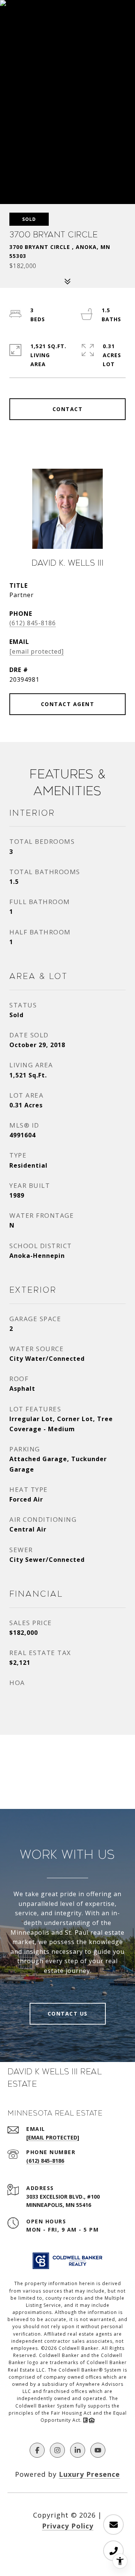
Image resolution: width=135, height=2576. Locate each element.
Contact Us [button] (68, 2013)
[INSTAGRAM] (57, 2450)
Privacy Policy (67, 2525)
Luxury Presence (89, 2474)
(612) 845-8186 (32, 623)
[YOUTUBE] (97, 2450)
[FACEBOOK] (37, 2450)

···

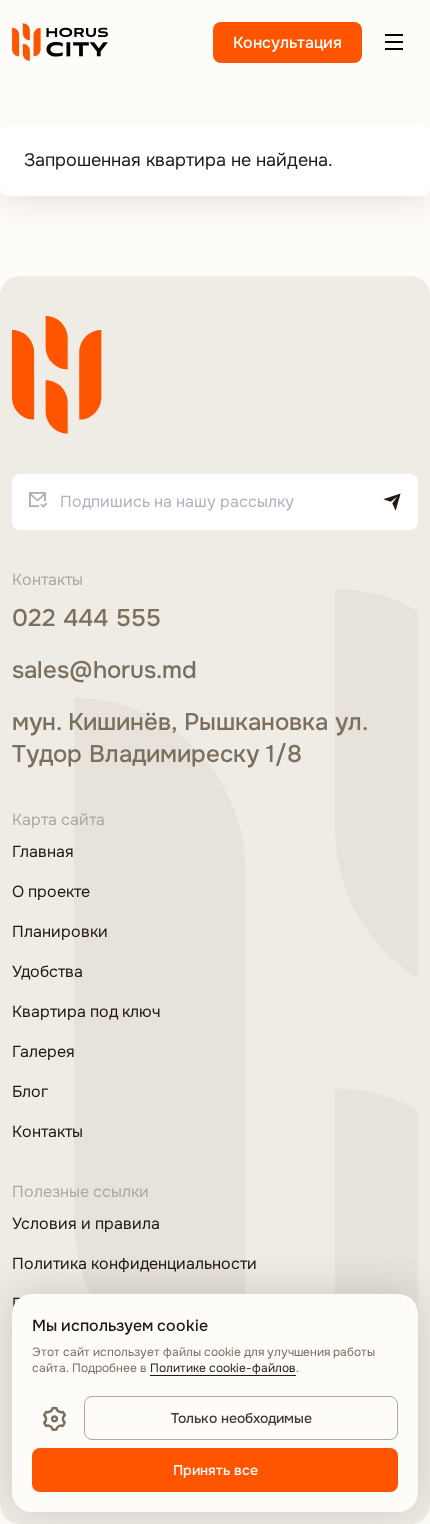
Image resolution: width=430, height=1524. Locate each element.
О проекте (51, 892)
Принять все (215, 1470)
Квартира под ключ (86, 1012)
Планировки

···

- **REQUIRED WORK**: Show all lines in the preceding material that have "each" in them.

- **SOLUTION TO THIS EXERCISE**:
Image resolution: width=135, height=2576. Locate each element.
Image resolution: width=430, height=1524. Locate each element.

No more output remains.